While much attention has been paid to the influence of natural gas, nuclear power generation also increased in a number of states where those sources were most dominant.

By Matt Combs

According to the U.S. Energy Information Administration (EIA), 28 states used coal for their most common electricity generation source in 2007.

By 2017, that number had dropped to 18 states.

While much attention has been paid to the influence of natural gas, nuclear power generation also increased in a number of states where those sources were most dominant.

With 10 states switching from majority coal use, five switched to a majority of natural gas and five switched to a majority of nuclear.

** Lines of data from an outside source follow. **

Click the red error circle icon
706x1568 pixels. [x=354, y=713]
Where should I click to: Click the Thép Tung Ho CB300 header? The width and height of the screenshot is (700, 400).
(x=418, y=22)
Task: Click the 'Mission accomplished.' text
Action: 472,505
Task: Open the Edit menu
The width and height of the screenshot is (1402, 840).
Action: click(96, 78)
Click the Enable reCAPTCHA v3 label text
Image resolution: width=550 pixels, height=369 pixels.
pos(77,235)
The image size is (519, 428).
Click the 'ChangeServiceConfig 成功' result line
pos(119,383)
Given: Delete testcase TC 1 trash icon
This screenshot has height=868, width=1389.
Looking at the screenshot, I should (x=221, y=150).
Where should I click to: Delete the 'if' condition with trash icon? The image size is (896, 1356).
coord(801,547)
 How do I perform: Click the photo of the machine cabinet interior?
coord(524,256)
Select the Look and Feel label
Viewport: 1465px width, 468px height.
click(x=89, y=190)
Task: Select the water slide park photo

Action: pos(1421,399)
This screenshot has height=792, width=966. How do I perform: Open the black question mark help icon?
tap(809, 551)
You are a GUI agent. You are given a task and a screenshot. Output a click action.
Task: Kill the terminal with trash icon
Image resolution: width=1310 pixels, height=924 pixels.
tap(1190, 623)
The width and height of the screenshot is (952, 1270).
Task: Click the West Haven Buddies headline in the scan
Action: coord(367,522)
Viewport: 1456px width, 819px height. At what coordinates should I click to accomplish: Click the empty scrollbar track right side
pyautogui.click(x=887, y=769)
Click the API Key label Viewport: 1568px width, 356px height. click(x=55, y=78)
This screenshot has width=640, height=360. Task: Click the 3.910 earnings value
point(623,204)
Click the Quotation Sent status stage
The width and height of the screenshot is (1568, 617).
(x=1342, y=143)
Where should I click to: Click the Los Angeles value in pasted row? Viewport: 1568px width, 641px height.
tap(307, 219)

The majority switch to natural gas was generally contained to the south, with Oklahoma, Alabama, Georgia, Virginia and Delaware switching to natural gas as their main energy source.

The switch from majority coal to majority nuclear happened in Arizona, Tennessee, North Carolina, Pennsylvania and Maryland.

Majority hydroelectric production increased in two states -- Maine and Vermont -- which switched from majority natural gas and nuclear, respectively.

New Jersey also switched from majority nuclear energy production to a majority natural gas energy production.

While state majority use has switched fairly evenly between natural gas and nuclear power, overall capacity change nationwide has shifted more towards natural gas, with that form of energy taking of the national majority usage in 2015.